Обращение к библейскому тексту в каждом каноне «воспламеняет» молитву; но не только по этой причине обращаются византийские песнописцы к библейской тематике. Септуагинта, то есть перевод Ветхого Завета, который сделали, по преданию, семьдесят переводчиков или толковников (отсюда название Septuaginta, что на латинском языке означает «Семьдесят»), появилась в Александрии в III веке до н. э. Она точно передает библейский текст, но крайне невыразительным, бледным и, главное, корявым и далеким от литературного греческого языком (переводы такого рода мы теперь называем подстрочниками).
Христианские авторы IV–VIII веков, несмотря на то, что проблеме формы они придают большое значение, мирятся с «косноязычием» греческой Библии, ибо принимают ее текст как священный, но в то же время чувствуют, что в оригинале ее текст был красив (ведь даже в самом плохом переводе остается след красоты оригинала, и проницательный читатель сумеет увидеть ее или хотя бы догадаться о ней). Что делать, как передать красоту библейского текста по-гречески?
Об этом, без сомнения, задумывалось не одно поколение византийских богословов. В переводе это сделать нельзя, ибо перевод, причем освященный традицией многовекового использования в богослужебных целях, уже есть; значит, – в молитвенных размышлениях над текстом. Так рождается канон.
Каждый гимнограф, изменяя слова, ритм и стиль, пытается сделать так, чтобы красота библейского текста проявилась и в греческом его варианте. Без сомнения, многим это удается. Первая песнь канона всегда восходит к гимну, который воспел Моисей после перехода через Красное море (Исх 15: 1– 19): «Я пою Господу, ибо Он славно прославился». Вторая песнь, содержащаяся лишь в одном Покаянном каноне, представляет собой парафразу песни Моисея из Второзакония (32: 1– 43): «Услышь, о небо, и возглаголю, и да внемлет земля глаголам уст моих».
Третья песнь имеет своим источником песнь Анны из Первой книги Самуила (2: 1 и далее): «Утвердилось сердце мое в Господе», а четвертая – песнь пророка Аввакума (3: 2 – 19): «Господи, услышал я слух Твой и убоялся». Пятая песнь берется из книги пророка Исайи (26: 9 и далее):
Душою моею я стремился к Тебе ночью,И духом моим я буду искать ТебяС раннего утра…

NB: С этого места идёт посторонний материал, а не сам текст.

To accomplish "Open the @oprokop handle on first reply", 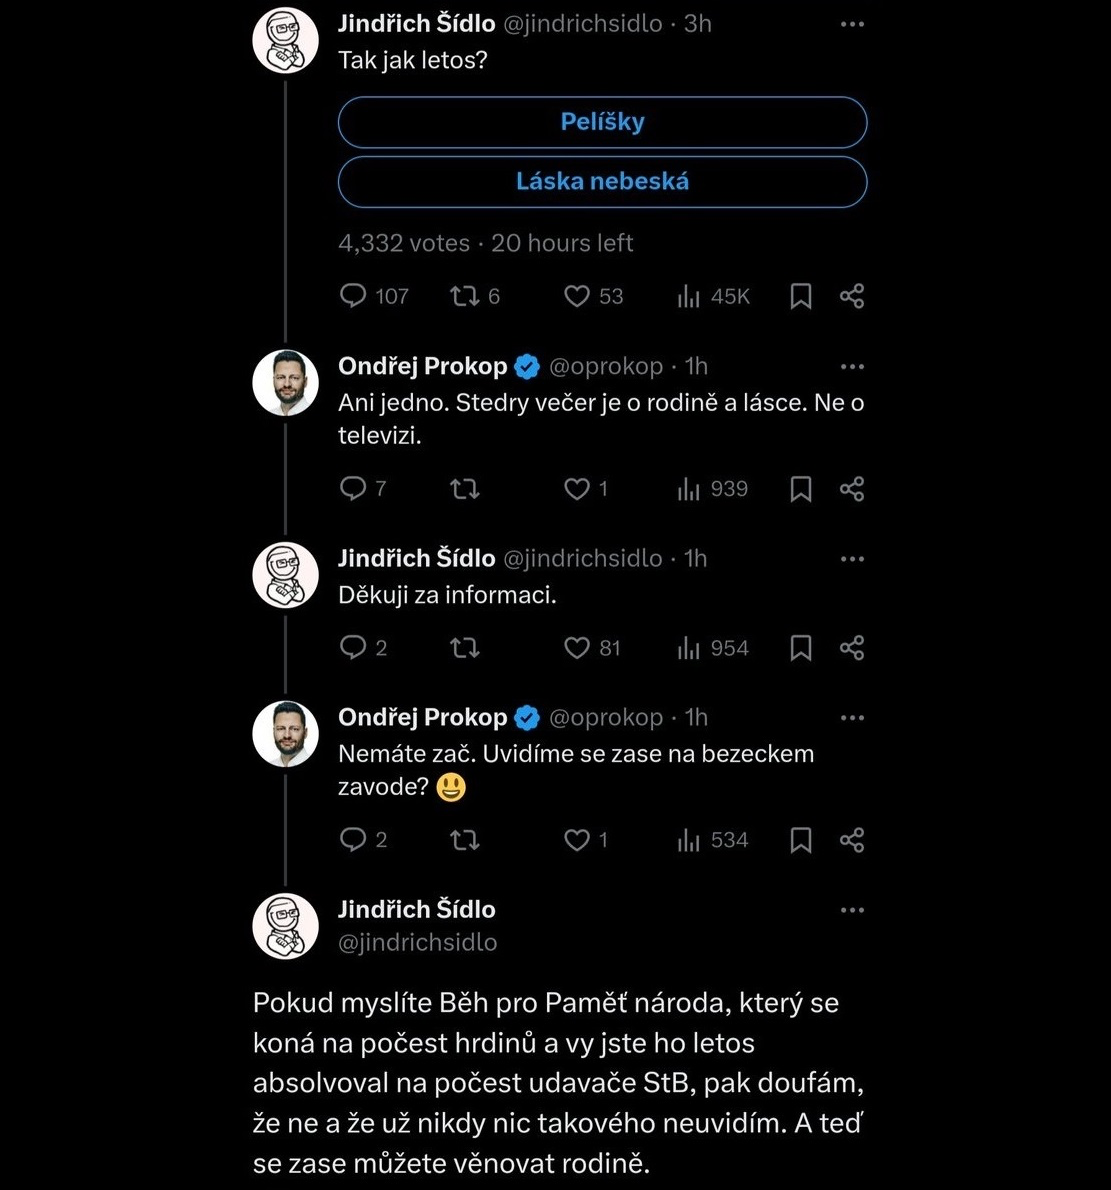I will coord(606,367).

Шестая песнь взята из книги Ионы (2: 3—10):
Возопил я в скорби моей к Господу моему Богу,И Он услышал меня…
В Библии – это песнь утопающего, человека, который, словно в море, тонет в бездне греховной. Мотив этот повторяется в псалмах 68-м и в знаменитом 129-м («Из глубины взываю к Тебе, Господи»). Трудно представить себе что-либо более яркое в жанре исповедальной лирики, а поэтому и ирмосы, написанные на тему этих молитв из глубины, звучат особенно ярко:
Видя, как море житейскоеБурею бед вздымается,К тихому Твоему пристанищуЯ притекаю и вопию Тебе:Возьми от тления жизнь мою,О Многомилостивый.

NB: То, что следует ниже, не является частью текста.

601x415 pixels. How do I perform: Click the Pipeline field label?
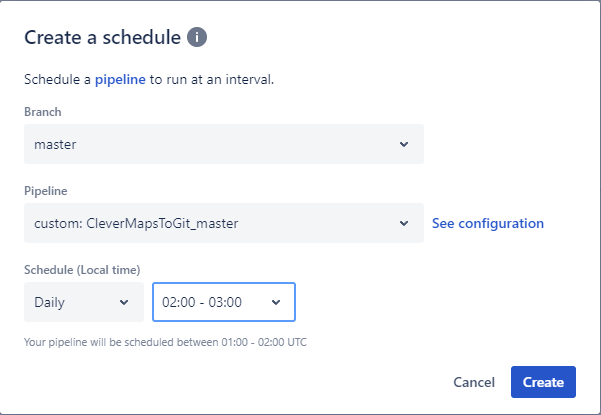point(45,189)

Седьмая и восьмая песни берутся из книги Даниила – это песни трех отроков – Анании, Мисаила и Азарии (3: 26–45 и 52–90). Последняя, девятая песнь восходит к песне Марии из Евангелия от Луки (1: 46–55):
Величит душа Моя ГосподаИ возрадовался дух Мой о Боге Спасе Моем.
Канон, таким образом, составляется по весьма строгой схеме, отступления от которой исключаются. Но при этом поэтика его такова, что каждая входящая в него строфа (в каноне в среднем от 32 до 40 строф) может восприниматься как самостоятельная молитва. Это делает канон оптимальной формой для богослужебной молитвы: его можно читать полностью, но можно и прочитать лишь отдельные строфы; слушать канон один из молящихся может внимательно, не пропуская ни одной строфы, а другой – выхватывая из чтения лишь немногие строфы и погружаясь в размышление над ними.